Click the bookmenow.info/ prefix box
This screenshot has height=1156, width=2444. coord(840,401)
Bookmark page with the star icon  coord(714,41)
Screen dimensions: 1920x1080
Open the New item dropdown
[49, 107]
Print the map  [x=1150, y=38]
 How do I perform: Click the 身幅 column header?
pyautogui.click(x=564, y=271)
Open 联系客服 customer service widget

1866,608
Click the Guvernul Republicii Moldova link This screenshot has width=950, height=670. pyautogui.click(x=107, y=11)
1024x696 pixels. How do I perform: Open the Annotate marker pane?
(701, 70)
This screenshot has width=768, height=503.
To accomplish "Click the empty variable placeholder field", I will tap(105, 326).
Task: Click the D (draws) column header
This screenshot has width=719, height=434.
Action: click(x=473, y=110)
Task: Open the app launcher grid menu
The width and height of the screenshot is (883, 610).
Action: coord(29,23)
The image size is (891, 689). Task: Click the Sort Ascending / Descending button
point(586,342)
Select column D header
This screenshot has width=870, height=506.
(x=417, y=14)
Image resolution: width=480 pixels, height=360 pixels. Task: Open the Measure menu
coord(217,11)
-*-
• DIRECTIONS FOR THIS TASK: Copy out every item above, changing each "Task" to "Goal" and leaving everything else as it stands.

• FINAL RESULT:
Click the bookmenow.info/ prefix box
This screenshot has height=1156, width=2444. coord(840,401)
Bookmark page with the star icon  coord(714,41)
Screen dimensions: 1920x1080
Open the New item dropdown
[49, 107]
Print the map  [x=1150, y=38]
 How do I perform: Click the 身幅 column header?
pyautogui.click(x=564, y=271)
Open 联系客服 customer service widget

1866,608
Click the Guvernul Republicii Moldova link This screenshot has width=950, height=670. pyautogui.click(x=107, y=11)
1024x696 pixels. How do I perform: Open the Annotate marker pane?
(701, 70)
This screenshot has width=768, height=503.
To accomplish "Click the empty variable placeholder field", I will tap(105, 326).
Goal: Click the D (draws) column header
This screenshot has width=719, height=434.
Action: click(x=473, y=110)
Goal: Open the app launcher grid menu
The width and height of the screenshot is (883, 610).
Action: coord(29,23)
The image size is (891, 689). Goal: Click the Sort Ascending / Descending button
point(586,342)
Select column D header
This screenshot has width=870, height=506.
(x=417, y=14)
Image resolution: width=480 pixels, height=360 pixels. Goal: Open the Measure menu
coord(217,11)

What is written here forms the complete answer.